§ Exercise objective: Write out the records from the first line through the line containing "pos(158,250)", including that line, as a JSON list of strings with one string per line and blank lines omitted.

§ Source records:
** start **

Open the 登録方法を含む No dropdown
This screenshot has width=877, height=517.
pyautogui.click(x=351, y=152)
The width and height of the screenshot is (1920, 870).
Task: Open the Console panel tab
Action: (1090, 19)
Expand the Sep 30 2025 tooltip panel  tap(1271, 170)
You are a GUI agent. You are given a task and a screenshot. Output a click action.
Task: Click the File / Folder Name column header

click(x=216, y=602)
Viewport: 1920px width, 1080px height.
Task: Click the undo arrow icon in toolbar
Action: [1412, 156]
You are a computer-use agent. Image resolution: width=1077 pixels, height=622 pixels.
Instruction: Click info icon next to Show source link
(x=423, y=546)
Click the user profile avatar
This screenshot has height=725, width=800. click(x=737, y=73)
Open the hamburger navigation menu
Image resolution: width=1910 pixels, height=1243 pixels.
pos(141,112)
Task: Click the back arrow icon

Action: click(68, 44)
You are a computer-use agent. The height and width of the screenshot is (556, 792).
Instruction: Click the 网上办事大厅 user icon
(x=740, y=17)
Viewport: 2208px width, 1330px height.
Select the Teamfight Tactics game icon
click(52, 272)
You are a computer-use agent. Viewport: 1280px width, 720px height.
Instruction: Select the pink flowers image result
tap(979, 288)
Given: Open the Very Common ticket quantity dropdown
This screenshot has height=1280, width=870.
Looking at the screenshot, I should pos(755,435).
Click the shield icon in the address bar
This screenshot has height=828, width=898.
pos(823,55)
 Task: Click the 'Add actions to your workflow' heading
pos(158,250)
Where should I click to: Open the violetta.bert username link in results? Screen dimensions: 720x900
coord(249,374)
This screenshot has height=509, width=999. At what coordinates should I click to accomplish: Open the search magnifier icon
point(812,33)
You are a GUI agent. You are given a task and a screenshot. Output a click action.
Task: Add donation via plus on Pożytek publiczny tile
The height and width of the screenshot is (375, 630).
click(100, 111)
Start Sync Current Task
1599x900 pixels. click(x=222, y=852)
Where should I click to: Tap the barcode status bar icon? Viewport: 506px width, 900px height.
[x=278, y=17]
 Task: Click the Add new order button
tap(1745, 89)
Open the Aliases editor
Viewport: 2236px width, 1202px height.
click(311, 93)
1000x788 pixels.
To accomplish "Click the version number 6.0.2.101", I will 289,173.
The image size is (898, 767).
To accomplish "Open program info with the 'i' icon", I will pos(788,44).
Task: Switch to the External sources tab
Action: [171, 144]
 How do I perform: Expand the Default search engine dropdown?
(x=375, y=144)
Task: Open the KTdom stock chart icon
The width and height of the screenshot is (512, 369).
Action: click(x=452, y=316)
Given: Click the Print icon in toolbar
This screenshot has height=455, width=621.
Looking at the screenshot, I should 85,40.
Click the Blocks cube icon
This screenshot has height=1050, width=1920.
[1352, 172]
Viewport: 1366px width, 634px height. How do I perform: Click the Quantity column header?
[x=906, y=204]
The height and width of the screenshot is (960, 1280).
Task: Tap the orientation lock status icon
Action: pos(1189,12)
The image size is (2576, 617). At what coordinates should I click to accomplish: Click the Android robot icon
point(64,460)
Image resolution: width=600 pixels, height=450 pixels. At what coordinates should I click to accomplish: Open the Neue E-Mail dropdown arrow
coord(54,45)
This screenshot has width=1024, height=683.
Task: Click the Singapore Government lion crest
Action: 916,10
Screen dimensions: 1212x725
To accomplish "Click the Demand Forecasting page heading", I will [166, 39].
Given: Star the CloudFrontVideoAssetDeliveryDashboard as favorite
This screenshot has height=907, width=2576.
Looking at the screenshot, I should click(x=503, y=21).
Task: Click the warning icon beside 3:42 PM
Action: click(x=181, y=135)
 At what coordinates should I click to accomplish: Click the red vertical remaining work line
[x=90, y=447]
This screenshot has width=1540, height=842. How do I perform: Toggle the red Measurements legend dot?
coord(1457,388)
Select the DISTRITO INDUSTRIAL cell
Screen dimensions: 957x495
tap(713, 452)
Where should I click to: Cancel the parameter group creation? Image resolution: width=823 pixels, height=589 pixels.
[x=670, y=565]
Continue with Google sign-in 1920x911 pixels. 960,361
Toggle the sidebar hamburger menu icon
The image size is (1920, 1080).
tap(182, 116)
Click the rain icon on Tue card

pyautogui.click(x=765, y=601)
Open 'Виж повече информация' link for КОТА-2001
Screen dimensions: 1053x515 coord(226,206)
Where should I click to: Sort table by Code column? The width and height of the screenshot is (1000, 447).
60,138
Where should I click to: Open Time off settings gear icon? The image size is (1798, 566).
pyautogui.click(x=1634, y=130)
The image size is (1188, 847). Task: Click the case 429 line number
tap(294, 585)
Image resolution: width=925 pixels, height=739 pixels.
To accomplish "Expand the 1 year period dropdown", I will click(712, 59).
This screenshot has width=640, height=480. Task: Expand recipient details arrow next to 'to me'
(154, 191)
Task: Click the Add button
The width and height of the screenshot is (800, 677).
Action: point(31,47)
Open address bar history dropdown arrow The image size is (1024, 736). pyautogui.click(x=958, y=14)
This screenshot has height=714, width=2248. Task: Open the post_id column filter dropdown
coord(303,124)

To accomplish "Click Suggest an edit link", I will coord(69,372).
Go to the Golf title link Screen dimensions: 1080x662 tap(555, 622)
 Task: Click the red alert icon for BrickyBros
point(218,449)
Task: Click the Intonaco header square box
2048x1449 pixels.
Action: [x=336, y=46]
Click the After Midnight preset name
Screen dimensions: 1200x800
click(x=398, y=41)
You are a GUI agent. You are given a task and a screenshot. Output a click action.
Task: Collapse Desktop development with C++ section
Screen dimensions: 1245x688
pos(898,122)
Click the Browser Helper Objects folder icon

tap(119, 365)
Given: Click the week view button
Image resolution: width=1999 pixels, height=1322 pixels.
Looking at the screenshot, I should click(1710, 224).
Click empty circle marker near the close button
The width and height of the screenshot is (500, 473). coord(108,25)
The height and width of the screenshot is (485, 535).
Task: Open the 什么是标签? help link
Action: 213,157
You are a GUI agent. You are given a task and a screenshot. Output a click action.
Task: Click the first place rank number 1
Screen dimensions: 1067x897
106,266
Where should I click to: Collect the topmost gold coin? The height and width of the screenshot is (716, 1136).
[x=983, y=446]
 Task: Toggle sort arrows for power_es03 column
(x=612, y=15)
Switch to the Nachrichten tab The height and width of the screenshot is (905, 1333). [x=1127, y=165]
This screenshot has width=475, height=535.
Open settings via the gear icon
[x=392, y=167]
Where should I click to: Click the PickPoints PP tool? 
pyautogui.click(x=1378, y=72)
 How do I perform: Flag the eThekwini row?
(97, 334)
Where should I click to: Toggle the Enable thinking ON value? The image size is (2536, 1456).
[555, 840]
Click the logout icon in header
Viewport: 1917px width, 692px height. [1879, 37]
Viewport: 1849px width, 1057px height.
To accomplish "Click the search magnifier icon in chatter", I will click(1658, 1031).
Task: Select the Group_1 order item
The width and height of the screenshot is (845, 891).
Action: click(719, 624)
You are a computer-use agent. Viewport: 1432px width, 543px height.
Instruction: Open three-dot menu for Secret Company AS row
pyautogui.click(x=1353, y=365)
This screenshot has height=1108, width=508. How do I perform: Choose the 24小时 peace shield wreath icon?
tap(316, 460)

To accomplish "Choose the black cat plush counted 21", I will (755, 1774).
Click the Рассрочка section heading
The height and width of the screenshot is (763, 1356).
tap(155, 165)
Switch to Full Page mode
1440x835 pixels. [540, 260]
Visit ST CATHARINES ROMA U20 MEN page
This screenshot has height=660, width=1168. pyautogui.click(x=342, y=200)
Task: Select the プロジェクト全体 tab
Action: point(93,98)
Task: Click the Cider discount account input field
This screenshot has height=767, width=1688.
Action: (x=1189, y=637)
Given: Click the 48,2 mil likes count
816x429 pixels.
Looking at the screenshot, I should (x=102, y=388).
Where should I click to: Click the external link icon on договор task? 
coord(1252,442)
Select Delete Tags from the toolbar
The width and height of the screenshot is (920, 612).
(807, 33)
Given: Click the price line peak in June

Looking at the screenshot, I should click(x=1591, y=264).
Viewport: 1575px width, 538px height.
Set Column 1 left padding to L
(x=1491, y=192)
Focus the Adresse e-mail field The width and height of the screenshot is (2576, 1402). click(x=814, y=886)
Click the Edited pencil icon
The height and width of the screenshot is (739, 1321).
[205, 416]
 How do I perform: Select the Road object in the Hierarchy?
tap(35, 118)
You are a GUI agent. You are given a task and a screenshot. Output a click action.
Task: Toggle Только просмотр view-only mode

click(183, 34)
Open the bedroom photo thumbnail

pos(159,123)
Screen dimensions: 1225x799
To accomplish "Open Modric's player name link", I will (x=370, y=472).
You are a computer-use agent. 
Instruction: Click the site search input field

** end **

§ Result for this exercise:
[
  "Open the 登録方法を含む No dropdown",
  "This screenshot has width=877, height=517.",
  "pyautogui.click(x=351, y=152)",
  "The width and height of the screenshot is (1920, 870).",
  "Task: Open the Console panel tab",
  "Action: (1090, 19)",
  "Expand the Sep 30 2025 tooltip panel  tap(1271, 170)",
  "You are a GUI agent. You are given a task and a screenshot. Output a click action.",
  "Task: Click the File / Folder Name column header",
  "click(x=216, y=602)",
  "Viewport: 1920px width, 1080px height.",
  "Task: Click the undo arrow icon in toolbar",
  "Action: [1412, 156]",
  "You are a computer-use agent. Image resolution: width=1077 pixels, height=622 pixels.",
  "Instruction: Click info icon next to Show source link",
  "(x=423, y=546)",
  "Click the user profile avatar",
  "This screenshot has height=725, width=800. click(x=737, y=73)",
  "Open the hamburger navigation menu",
  "Image resolution: width=1910 pixels, height=1243 pixels.",
  "pos(141,112)",
  "Task: Click the back arrow icon",
  "Action: click(68, 44)",
  "You are a computer-use agent. The height and width of the screenshot is (556, 792).",
  "Instruction: Click the 网上办事大厅 user icon",
  "(x=740, y=17)",
  "Viewport: 2208px width, 1330px height.",
  "Select the Teamfight Tactics game icon",
  "click(52, 272)",
  "You are a computer-use agent. Viewport: 1280px width, 720px height.",
  "Instruction: Select the pink flowers image result",
  "tap(979, 288)",
  "Given: Open the Very Common ticket quantity dropdown",
  "This screenshot has height=1280, width=870.",
  "Looking at the screenshot, I should pos(755,435).",
  "Click the shield icon in the address bar",
  "This screenshot has height=828, width=898.",
  "pos(823,55)",
  " Task: Click the 'Add actions to your workflow' heading",
  "pos(158,250)"
]